The underlying trends in the world economy are the things that drive future performance and deliver reliable investments. What are these key trends?
We know that the world population is growing and expected to peak at 10bn by 2050, and we know that the growing economies such as the BRICs (Brazil, Russia, India and China) are enjoying increasing economic power compared with the ‘Old World’ of Europe and the USA. These new economic powers and the emerging economies (of SE Asia and some in the southern hemisphere) are taking an increasing proportion of world trade and the profits being earned in those countries are substantial. But which are the most reliable for the future? Which will continue to prosper?
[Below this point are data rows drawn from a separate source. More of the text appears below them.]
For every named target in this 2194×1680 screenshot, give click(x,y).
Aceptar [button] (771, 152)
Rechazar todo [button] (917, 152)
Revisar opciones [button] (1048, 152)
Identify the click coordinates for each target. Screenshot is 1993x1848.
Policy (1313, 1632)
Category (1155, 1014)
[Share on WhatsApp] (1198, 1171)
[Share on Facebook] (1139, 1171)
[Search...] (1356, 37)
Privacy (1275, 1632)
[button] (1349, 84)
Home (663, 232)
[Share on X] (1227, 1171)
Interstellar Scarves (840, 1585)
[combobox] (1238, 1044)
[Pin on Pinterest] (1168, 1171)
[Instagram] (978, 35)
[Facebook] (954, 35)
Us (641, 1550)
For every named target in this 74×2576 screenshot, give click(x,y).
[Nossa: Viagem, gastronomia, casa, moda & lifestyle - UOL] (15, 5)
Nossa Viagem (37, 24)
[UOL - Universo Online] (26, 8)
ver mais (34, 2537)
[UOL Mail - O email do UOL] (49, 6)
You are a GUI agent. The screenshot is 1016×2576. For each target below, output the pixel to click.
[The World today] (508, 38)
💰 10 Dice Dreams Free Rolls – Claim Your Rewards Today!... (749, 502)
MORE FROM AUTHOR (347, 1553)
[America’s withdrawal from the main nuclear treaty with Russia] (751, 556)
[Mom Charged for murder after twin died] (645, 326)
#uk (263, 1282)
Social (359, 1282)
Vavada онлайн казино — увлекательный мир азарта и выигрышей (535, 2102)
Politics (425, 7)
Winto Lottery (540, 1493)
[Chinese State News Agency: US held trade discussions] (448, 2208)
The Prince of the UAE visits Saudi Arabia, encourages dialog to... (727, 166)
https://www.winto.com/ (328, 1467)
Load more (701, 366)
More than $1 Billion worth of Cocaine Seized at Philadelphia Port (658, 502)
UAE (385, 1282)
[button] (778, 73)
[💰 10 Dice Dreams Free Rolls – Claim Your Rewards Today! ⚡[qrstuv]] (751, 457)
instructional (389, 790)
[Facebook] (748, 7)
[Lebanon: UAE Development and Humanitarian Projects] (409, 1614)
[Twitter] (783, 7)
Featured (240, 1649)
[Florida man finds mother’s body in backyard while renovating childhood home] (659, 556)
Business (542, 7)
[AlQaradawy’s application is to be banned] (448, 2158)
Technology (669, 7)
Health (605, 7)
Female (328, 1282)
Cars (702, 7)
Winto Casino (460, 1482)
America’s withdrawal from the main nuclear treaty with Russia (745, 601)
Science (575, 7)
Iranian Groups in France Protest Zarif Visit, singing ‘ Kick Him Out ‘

This increase of population and wealth in the growing economies is causing increasing demand for food and raw materials and forcing up the prices of those essential commodities at the same time. Countries with abundant supplies of natural resources know that they can look forward to increasing exports at increasing prices in future, so will flourish, particularly Russia (for energy) and Brazil (for food, energy and raw materials). Brazil has yet to harness the production capacity available to it, yet is already the 5th largest oil exporter. It has a rapidly growing consumer economy, in Aracaju it has the world's largest cement export terminal and, as a result of its size, range of soils and even climate for large areas, is seen as a reliable food producer for all 5 of the world's major crops. These are the bases for our preference for investment in Brazil.
Brazil has already seen a strong growth of wealth over the last 10 years, with GDP growing by 43% in that period, and moving from being a creditor country to having Foreign Exchange Reserves of US$350bn. This transition has seen an explosive increase in the consumption of phones, consumer durables, cars and luxuries. Now the Government has put in place a long programme of support for new houses for Brazilians (“My House, My Life”), and residential housing for the middle class is already an active market and will remain so for at least 10 years.
So whether you wish to make an income or grow your capital from property, Brazil is a natural part of your investments. This is the basis for our preference for investment in residential homes in Brazil.